Lokasi SPBU
Sekadau ,Kalbar —Monitorkrimsus.com
SPBU Tapang Semadak Nomor 64.795.01 kembali menjadi sorotan publik setelah diduga melakukan penyaluran Bahan Bakar Minyak (BBM) bersubsidi tidak sesuai dengan peruntukan. SPBU yang berlokasi di Jalan Lintas Poros Tengah, Desa Tapang Semadak, Kabupaten Sekadau, Kalimantan Barat diduga merugikan masyarakat kecil yang seharusnya menjadi penerima manfaat utama.
Pengaduan terkait kasus ini pertama kali disampaikan masyarakat pada Minggu (22/01/2026), yang menyebutkan adanya antrean tidak wajar dan kendaraan yang diduga tidak memenuhi syarat tetap dilayani pengisian BBM subsidi jenis Solar dan Pertalite. Tim melakukan pengecekan lokasi pada Senin (24/01/2026) sebagai tindak lanjut dari laporan warga.
Di lokasi, ditemukan kondisi antrean kendaraan yang tidak tertib. Beberapa kendaraan roda empat tampak berulang kali mengantre untuk mengisi BBM bersubsidi, yang menimbulkan kecurigaan adanya praktik penyelewengan distribusi.
“Salah seorang warga yang tidak ingin disebutkan namanya mengaku praktik seperti ini bukan kali pertama terjadi. ‘SPBU ini sudah sering seperti ini. Mobil-mobil yang antre banyak yang tidak jelas izinnya. Ada yang pajaknya mati, surat kendaraan tidak lengkap, bahkan bukan kendaraan yang berhak menerima BBM subsidi,’ ujar warga tersebut,” katanya.
Warga juga menduga adanya praktik penjualan BBM subsidi di atas Harga Eceran Tertinggi (HET) untuk meraih keuntungan besar, sementara masyarakat kecil kesulitan mendapatkan pasokan BBM bersubsidi.
“Percuma ada BBM subsidi kalau yang menikmati justru orang-orang berkuasa atau yang tidak berhak. Kami masyarakat kecil sering kehabisan stok ketika ingin mengisi,” tambahnya dengan nada kecewa.
Masyarakat berharap aparat penegak hukum serta instansi terkait melakukan penertiban tegas dan pengawasan ketat agar distribusi BBM subsidi dapat tepat sasaran.

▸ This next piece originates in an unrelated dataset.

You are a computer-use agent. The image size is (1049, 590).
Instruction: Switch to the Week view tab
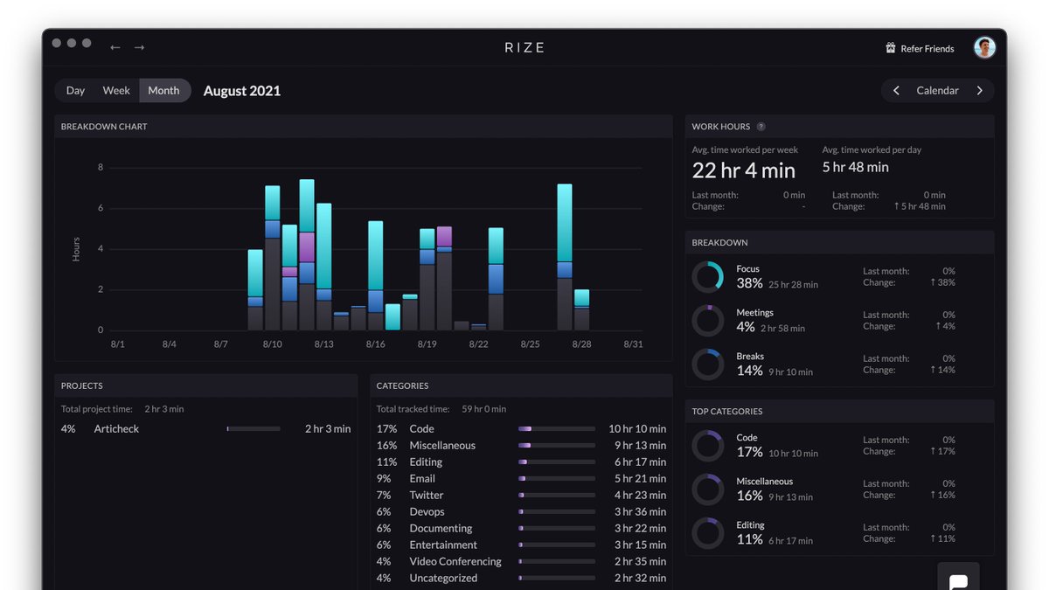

“Kalau aturan tidak ditegakkan dengan konsisten, kepercayaan masyarakat terhadap pemerintah dan penyelenggara akan hilang. Seolah-olah undang-undang tidak berlaku untuk semua pihak,” ungkap salah satu warga lainnya.
Sebagai catatan, penyalahgunaan BBM bersubsidi dapat dikenai sanksi berdasarkan Pasal 55 Undang-Undang Nomor 22 Tahun 2001 tentang Minyak dan Gas Bumi, sebagaimana telah diubah melalui Pasal 40 angka 9 Undang-Undang Nomor 6 Tahun 2023 tentang Penetapan Perppu Cipta Kerja menjadi Undang-Undang. Pelaku yang terbukti bersalah dapat diancam dengan pidana dan denda berat.

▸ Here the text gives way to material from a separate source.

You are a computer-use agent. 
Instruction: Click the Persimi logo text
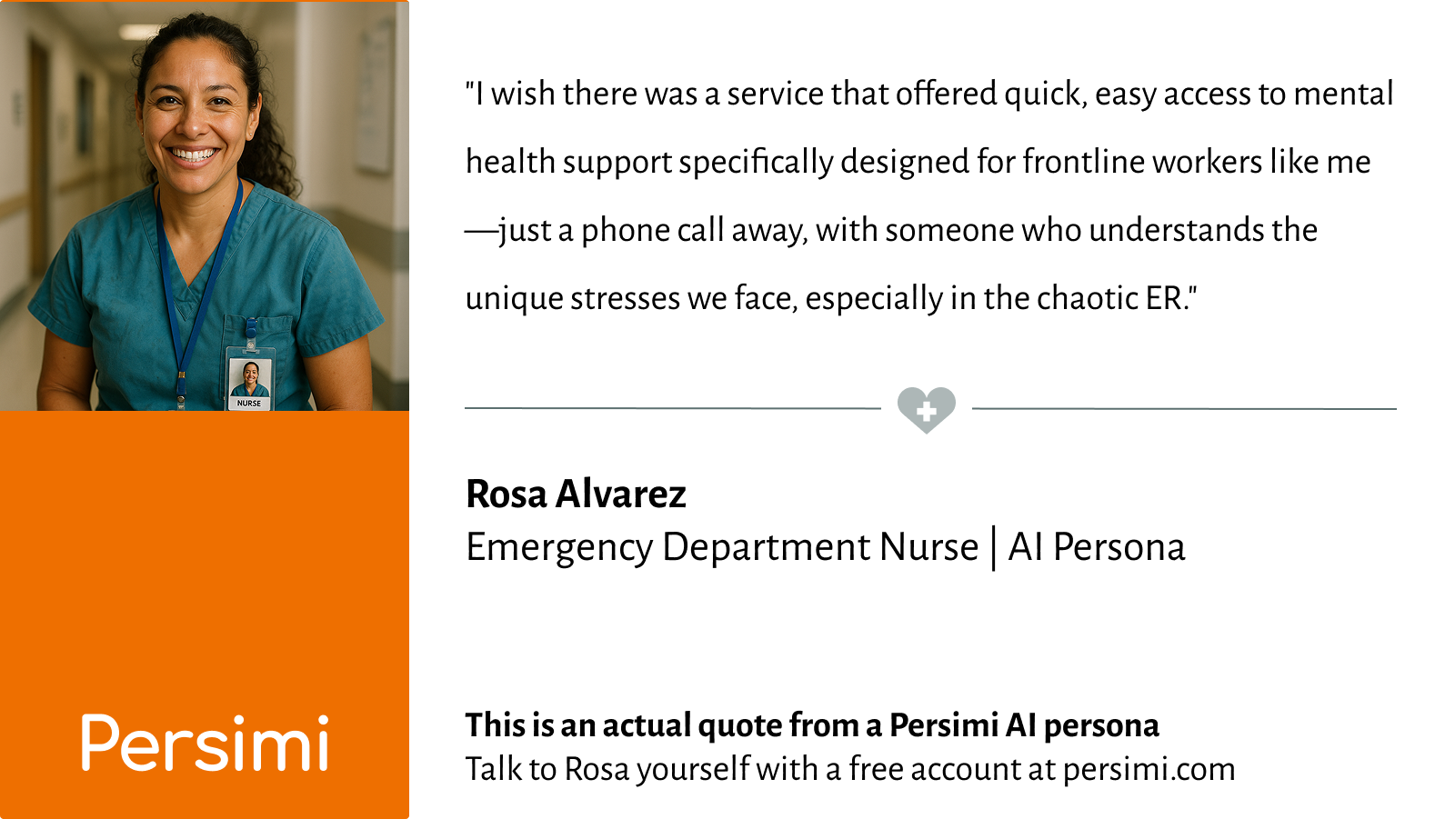(205, 744)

Hingga saat berita ini diterbitkan, pihak pengelola SPBU 64.795.01 Tapang Semadak belum memberikan keterangan resmi terkait dugaan penyelewengan tersebut. Tim redaksi juga masih dalam proses mengonfirmasi informasi dengan kepolisian setempat dan instansi terkait untuk mendapatkan klarifikasi serta langkah tindak lanjut yang akan diambil.
Media akan terus memantau perkembangan kasus ini sebagai bentuk komitmen dalam menjalankan fungsi kontrol sosial dan menyuarakan kepentingan publik.